みなさんは「中間支援組織」という言葉をご存知だろうか?NPOをはじめとする「何かをはじめたい」「地域をよくしたい」という方々の相談に応じて、アドバイスや関係団体の紹介を行うなど、各団体の活動を促進することで、地域を元気にする組織のことだ。私自身もNPO法人テダスという中間支援組織を南丹市で運営している。


1月、北海道で同様の活動をしているNPO法人ezorockが主催した「GREEN DAY」というイベントにゲストスピーカーとして参加させていただいた。北海道の若者たちと全国から集まった様々な分野で活躍している社会イノベーターたちが意見交換を行い「生きる」を深めるイベントだ。中身の濃い2日間のセッションの中で、大学生を中心とした若者たちはたくさんの刺激を受けたに違いない。
ここに参加した若者たちに限らず、現代の若者たちの多くは、自分が将来どのように生きていけばよいのか、何を優先して考えればよいのか暗中模索している。

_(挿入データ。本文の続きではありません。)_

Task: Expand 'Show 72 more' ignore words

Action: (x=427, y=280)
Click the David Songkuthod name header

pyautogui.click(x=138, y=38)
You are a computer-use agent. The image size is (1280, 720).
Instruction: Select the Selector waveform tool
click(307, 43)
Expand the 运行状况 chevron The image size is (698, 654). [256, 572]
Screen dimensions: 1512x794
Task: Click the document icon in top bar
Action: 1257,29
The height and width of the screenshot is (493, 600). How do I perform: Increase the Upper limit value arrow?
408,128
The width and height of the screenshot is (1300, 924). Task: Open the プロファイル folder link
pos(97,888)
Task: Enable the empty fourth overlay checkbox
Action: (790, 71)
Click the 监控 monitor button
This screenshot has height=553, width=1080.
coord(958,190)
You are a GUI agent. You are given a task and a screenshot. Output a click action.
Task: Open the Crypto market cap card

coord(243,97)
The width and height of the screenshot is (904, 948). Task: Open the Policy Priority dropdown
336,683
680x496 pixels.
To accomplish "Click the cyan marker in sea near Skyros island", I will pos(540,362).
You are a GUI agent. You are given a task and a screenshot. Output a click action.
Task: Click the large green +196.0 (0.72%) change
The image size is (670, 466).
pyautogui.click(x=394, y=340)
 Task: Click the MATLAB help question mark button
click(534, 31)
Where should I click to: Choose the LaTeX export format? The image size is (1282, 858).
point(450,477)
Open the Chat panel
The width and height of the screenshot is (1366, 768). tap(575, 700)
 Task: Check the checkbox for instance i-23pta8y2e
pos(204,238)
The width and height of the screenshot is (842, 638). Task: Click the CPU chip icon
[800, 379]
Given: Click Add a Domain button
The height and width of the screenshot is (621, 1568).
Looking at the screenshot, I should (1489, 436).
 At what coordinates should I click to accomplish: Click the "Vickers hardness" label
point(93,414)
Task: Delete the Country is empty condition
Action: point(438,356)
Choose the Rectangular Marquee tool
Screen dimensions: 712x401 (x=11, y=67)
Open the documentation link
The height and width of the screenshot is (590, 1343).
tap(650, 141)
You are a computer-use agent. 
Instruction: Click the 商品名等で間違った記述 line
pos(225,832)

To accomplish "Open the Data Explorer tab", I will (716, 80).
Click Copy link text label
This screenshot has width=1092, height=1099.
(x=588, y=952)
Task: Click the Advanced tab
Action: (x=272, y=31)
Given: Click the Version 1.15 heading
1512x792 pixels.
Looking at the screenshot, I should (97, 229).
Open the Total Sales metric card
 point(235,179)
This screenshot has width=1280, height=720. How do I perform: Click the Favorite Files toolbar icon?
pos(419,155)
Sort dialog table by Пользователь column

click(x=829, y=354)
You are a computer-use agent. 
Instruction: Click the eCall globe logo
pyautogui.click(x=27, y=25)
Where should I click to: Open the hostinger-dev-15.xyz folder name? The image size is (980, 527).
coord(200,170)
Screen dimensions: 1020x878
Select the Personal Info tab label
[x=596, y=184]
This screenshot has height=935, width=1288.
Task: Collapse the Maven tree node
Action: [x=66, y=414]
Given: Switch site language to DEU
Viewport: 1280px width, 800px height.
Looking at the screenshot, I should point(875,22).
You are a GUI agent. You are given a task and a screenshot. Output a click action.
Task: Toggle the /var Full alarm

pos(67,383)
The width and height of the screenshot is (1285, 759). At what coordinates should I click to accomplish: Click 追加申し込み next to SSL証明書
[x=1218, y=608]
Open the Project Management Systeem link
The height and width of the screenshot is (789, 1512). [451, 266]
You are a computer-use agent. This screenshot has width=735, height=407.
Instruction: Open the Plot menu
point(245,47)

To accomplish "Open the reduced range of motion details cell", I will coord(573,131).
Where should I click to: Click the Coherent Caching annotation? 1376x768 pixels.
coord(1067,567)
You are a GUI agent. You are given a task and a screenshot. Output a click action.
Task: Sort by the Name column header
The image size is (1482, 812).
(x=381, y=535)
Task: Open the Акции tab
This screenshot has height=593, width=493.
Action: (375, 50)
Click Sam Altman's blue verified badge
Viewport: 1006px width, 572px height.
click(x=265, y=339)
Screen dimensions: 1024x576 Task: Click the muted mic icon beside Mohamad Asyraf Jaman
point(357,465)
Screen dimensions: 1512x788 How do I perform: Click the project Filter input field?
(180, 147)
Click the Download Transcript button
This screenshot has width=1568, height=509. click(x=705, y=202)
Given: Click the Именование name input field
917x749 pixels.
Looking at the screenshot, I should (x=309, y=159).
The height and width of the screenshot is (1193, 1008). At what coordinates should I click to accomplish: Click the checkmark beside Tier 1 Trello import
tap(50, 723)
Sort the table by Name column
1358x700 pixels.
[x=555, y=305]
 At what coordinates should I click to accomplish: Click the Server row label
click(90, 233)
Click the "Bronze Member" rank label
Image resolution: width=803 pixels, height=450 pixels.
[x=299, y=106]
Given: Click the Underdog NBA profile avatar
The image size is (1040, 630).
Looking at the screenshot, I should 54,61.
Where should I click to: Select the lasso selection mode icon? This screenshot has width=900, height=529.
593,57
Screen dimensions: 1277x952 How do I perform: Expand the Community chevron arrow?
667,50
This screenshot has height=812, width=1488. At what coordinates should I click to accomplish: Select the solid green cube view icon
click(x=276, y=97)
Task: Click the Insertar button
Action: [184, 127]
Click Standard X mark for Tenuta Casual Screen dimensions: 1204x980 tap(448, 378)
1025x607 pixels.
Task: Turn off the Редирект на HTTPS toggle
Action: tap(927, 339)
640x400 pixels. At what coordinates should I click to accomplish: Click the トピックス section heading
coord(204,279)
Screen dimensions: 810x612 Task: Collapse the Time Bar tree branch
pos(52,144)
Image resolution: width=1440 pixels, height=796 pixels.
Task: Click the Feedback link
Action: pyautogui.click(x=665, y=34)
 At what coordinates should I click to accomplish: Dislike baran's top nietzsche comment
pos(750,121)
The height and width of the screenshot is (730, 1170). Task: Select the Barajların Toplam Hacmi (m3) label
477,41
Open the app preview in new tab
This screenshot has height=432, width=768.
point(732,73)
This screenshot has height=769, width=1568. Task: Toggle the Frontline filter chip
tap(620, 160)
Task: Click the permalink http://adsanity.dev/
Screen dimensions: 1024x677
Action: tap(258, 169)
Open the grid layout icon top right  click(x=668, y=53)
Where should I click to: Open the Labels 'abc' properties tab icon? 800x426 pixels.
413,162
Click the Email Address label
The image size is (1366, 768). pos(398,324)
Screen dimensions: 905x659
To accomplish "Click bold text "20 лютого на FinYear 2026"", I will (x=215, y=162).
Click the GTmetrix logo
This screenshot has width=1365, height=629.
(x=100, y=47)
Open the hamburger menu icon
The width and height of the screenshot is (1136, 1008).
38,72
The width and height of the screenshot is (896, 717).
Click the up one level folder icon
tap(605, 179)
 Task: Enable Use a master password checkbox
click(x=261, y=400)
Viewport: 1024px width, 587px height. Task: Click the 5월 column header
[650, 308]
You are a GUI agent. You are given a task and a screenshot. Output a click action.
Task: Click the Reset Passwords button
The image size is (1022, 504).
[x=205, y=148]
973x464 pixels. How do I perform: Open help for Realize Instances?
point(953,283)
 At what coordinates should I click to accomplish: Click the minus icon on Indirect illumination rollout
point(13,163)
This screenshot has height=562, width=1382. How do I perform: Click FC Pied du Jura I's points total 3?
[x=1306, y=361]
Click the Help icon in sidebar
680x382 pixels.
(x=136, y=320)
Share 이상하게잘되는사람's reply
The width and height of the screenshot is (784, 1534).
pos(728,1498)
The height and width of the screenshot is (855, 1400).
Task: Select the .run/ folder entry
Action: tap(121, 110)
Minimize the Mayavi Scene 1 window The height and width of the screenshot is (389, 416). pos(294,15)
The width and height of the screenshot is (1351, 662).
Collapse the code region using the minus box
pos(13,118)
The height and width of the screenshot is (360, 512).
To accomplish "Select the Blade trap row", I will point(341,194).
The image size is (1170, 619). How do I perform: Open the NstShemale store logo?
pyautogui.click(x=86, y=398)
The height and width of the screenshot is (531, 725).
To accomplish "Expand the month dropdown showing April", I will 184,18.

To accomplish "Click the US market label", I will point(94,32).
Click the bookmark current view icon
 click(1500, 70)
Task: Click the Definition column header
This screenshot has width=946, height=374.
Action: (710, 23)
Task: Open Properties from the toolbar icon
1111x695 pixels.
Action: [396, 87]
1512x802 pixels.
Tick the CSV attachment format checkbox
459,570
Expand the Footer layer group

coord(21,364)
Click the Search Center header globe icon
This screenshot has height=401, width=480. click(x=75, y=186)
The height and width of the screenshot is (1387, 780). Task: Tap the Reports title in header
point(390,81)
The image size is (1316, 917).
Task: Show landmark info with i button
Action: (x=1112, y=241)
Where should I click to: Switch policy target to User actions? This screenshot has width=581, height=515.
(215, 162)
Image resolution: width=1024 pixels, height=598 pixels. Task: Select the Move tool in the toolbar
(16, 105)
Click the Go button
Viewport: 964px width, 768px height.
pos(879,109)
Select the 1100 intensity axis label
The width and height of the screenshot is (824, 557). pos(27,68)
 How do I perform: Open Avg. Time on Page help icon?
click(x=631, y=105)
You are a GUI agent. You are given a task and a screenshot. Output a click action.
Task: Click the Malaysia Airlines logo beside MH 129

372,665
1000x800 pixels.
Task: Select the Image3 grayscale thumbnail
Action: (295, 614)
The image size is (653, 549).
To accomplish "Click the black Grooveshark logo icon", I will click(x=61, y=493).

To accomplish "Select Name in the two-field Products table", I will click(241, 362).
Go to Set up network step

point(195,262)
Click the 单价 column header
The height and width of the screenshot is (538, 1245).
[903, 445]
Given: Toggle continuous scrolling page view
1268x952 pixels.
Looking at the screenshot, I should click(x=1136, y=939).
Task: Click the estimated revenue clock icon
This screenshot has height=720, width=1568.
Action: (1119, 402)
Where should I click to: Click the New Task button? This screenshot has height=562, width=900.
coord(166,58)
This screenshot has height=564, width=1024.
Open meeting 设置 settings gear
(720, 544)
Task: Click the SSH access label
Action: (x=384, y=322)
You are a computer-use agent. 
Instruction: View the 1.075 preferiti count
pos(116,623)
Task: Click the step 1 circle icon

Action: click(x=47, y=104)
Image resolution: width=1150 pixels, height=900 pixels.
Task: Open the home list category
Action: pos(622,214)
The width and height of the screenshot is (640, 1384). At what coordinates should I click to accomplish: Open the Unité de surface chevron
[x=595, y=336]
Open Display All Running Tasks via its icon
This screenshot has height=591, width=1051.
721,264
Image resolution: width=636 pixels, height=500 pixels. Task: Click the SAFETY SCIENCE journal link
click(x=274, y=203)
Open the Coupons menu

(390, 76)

我々が大学生の頃、いわゆるバブル崩壊の前後までは、登っていくべき階段が今よりもはっきりしていた。つまり、経済的に豊かになることが幸せにつながる階段であり、できるだけ元気な企業に就職することがその階段を保証してくれるという価値観だ。
しかし、現代の社会は必ずしもそうではない。経済的な豊かさが必ずしも幸福な社会をつくるとは限らないということがチラチラと見えており、それ以外の何かを模索し始めている。


企業の中にも社会貢献に積極的な会社が増え、NPOなど、多様な価値観をもった組織や団体も生まれている。若者たちは、この多様な価値観の中で悩んでいる。社会の課題を解決するために自分は何をすべきか、いやいやその前にまずは自分の生活を守らなければ話にならない。両方をバランスよくやっていくにはどうしたらいいのか?というジレンマだ。
これは、社会が混乱の時代に突入したという見方もできるが、ぼくには時代がひとつ前進し、この若者たちは「正しく悩んでいる」という気がする。偏った価値観にあっさりと流されるよりしっかりと悩む方がいい。


北海道に集まったゲストスピーカーたちの話には、このジレンマを解決するためのヒントがたくさん盛り込まれていた。社会貢献活動そのものを経済活動にリンクさせて継続させる生き方である。しかしまだ、こういった生き方は、経済的安定からは遠く、常に不安がつきまとう。


若者たちは、何かを始めるためには「できる予感」つまり「自信」が必要であり、自分にはそれがまだ足りないと言う。しかし実は、準備万端整い、自信がついたからスタート!という状態になることはまずない。準備や自信が100%になることなどないのだ。ある程度の準備が整ったら次に必要なのは「勇気」である。勇気を出して次の一歩を踏み出せば、踏み出せた自分に対する「自信」が次についてくる。そうすればまた次の「勇気」が沸くのである。こうやってどんどん階段を登ってほしい。


我々大人は、勇気を奮って何度でもチャレンジできる環境づくりや、応援できるヒントの花束を用意しておこう。勇気を与え「ふわふわ」を「わくわく」に変える。これこそが中間支援の真髄だ。